Was Google vorstellen könnte

  • Wir sind in einer seltsamen Situation: Google hat in den vergangenen Tagen zu mehreren Hintergrundgesprächen geladen, um Journalistïnnen über die Ankündigungen der I/O zu informieren.
  • Diese Informationen unterliegen aber eine Sperrfrist, die erst um 21 Uhr fällt. Deshalb kennen wir einen Teil der News, können aber noch nichts darüber schreiben.
  • Mehrere US-Medien haben aber bereits einen Teil der Ankündigungen geleakt. Teils decken sie sich mit unseren Informationen, teils gehen sie darüber hinaus. Vielleicht hat Google in den Vorab-Briefings noch nicht alle Details enthüllt, vielleicht sind manche der Leaks falsch.
  • Wir beschränken uns jedenfalls auf das, was bereits öffentlich bekannt ist. Konkret geht es um Artikel des Wall Street Journal und von CNBC.
  • CNBC berichtet über Neuerungen für Bard. Der Google-Chatbot soll kräftig aufgebohrt werden. Er beruht auf dem neuen Sprachmodell PaLM 2, das mehr als 100 Sprachen, Mathe und Coding beherrscht.
  • Demnach werden KI-Werkzeuge in etliche Google-Produkte integriert, darunter Gmail, Docs, Meet, Sheets und Slides. Man kann sich etwa beim Schreiben von E-Mails unterstützen lassen oder die KI bitten, Bilder für eine Präsentation zu generieren.
  • Die Informationen des WSJ beziehen sich nicht unmittelbar auf die I/O. Sie drehen sich größtenteils darum, wie Google die Websuche umbauen möchte. Der Text lässt offen, ob und welche der Veränderungen Google auf der I/O ankündigen wird.
  • Angeblich plant Google, die Darstellung der Suchergebnisse drastisch zu verändern. Mit den zehn blauen Links der Anfangstage hat das heutige Google ohnehin kaum noch etwas zu tun. Es wimmelt von Infoboxen, Knowledge Panels und Werbung, wohin das Auge blickt. Diese Evolution haben wir ausführlich in den Ausgaben #713 und #778 beschrieben.
  • Bald könnten weitere Umbauten anstehen. Dahinter steckt ein Projekt, das intern unter dem Codenamen Magi bekannt ist. Darüber berichtete die NYT bereits Mitte April, allerdings ohne weitere Details.
  • Dem WSJ zufolge soll die Suche "visual, snackable, personal, and human" werden, der Fokus soll auf jüngeren Zielgruppen liegen:

Google plans to place greater emphasis on responding to queries that can’t be easily answered by traditional web results, according to internal reference documents outlining the company’s strategy for making changes to the search engine this year.

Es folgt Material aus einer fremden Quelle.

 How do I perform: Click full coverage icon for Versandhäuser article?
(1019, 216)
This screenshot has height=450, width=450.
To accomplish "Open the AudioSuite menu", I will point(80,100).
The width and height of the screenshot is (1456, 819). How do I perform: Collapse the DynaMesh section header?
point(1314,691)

Google search visitors might be more frequently prompted to ask follow-up questions or swipe through visuals such as TikTok videos in response to their queries.

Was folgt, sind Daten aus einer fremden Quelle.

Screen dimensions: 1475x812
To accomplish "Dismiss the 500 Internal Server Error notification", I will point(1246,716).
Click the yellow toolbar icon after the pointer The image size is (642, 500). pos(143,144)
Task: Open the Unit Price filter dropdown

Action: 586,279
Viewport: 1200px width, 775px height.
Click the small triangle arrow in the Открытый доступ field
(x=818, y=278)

  • Ein Teil der Maßnahmen wirkt wie eine direkte Reaktion auf die Bedrohung, die TikTok darstellt (mehr dazu in #815):

The company has already moved to integrate some online forum posts and short videos in search results, but it plans to emphasize such material even more in the future, according to the internal documents and people familiar with the matter.

Google executives have stressed to employees that the number of active websites has plateaued in recent years, said people familiar with the discussions. Internet users are increasingly turning to other apps to find information on everything from popular local restaurants to advice on how to be more productive.

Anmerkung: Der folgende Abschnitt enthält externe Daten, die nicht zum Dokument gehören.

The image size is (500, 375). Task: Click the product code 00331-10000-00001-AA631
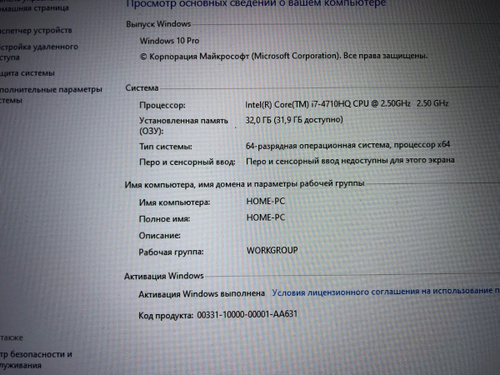(x=247, y=314)
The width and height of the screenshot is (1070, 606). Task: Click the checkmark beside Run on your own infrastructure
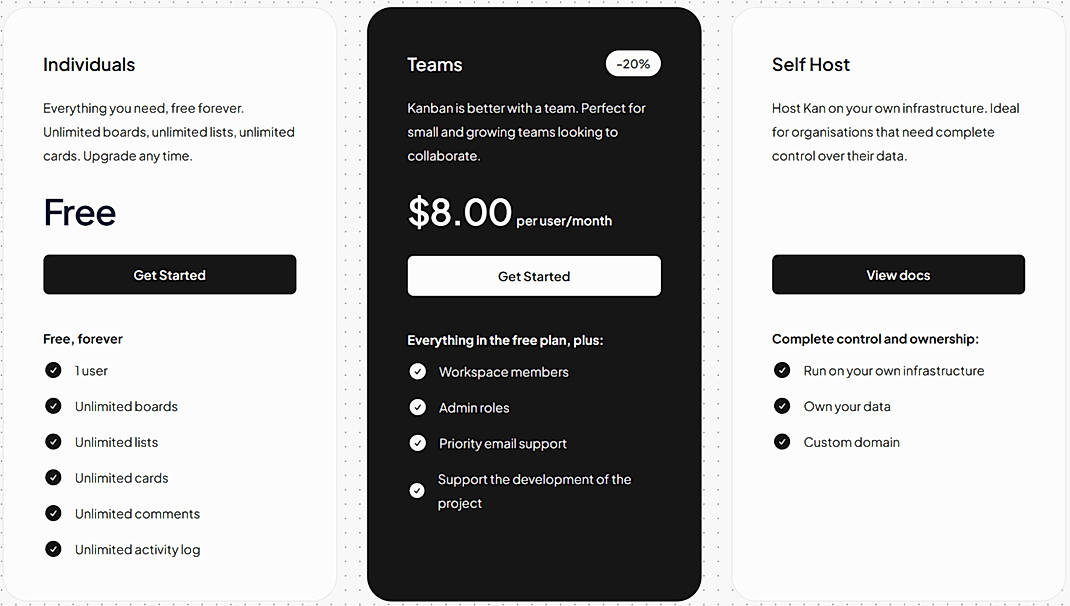782,370
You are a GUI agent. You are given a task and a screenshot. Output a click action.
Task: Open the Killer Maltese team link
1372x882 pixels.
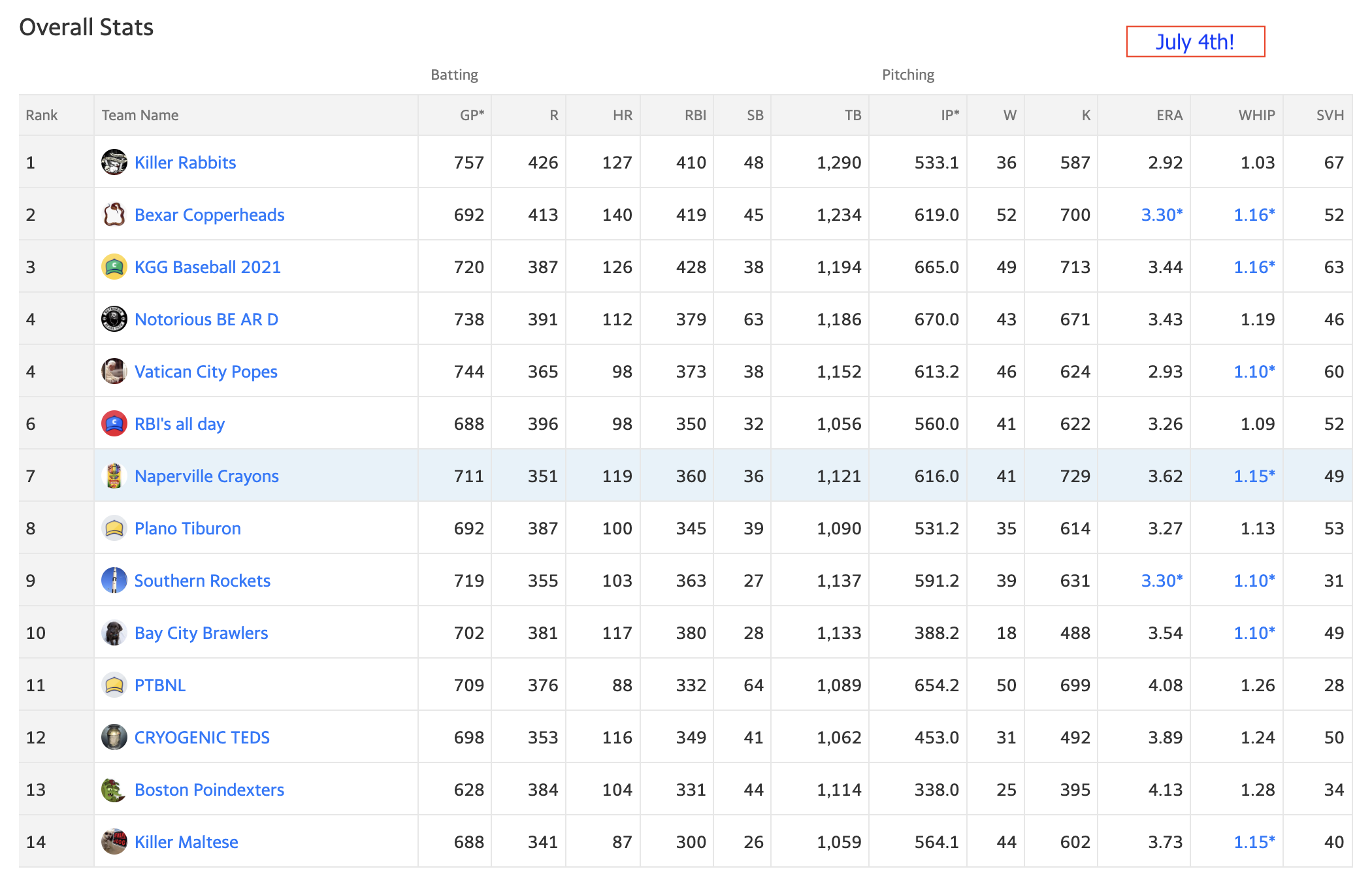coord(186,842)
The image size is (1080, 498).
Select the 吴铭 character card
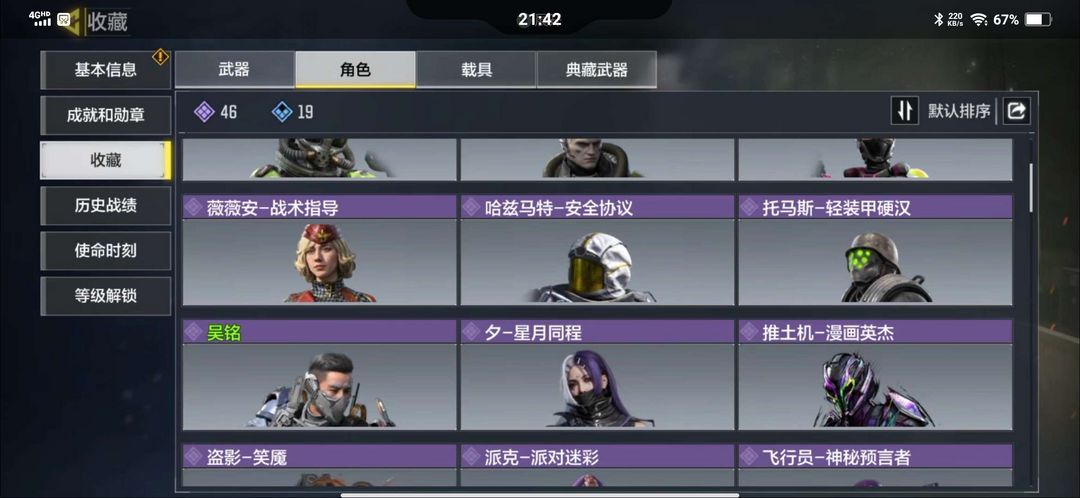pos(319,374)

  • Unabhängig davon, ob und wann diese Änderungen in Kraft treten, ist Googles Strategie klar: Bard soll enger in die Suche integriert werden.
  • Anfang April sagte Google-Chef Sundar Pichai (WSJ)

Will people be able to ask questions to Google and engage with LLMs in the context of search? Absolutely.

  • Bislang sind Googles Chatbot und die Websuche nicht miteinander verzahnt – anders als das Microsoft mit Bing und Bing Chat macht.

Warum Google unter großem Druck steht

  • Im Vergleich zu Google ist Bing ein Zwerg, doch jeder Prozentpunkt, den Microsoft an Marktanteil gewinnt, entspricht zusätzlichem Werbeumsatz von rund zwei Milliarden Dollar.
  • Glaubt man Konzernchef Pichai, ist das kein Grund, sich Sorgen zu machen. Alphabet habe die KI-Entwicklung seit Jahren vorangetrieben und stehe gut da.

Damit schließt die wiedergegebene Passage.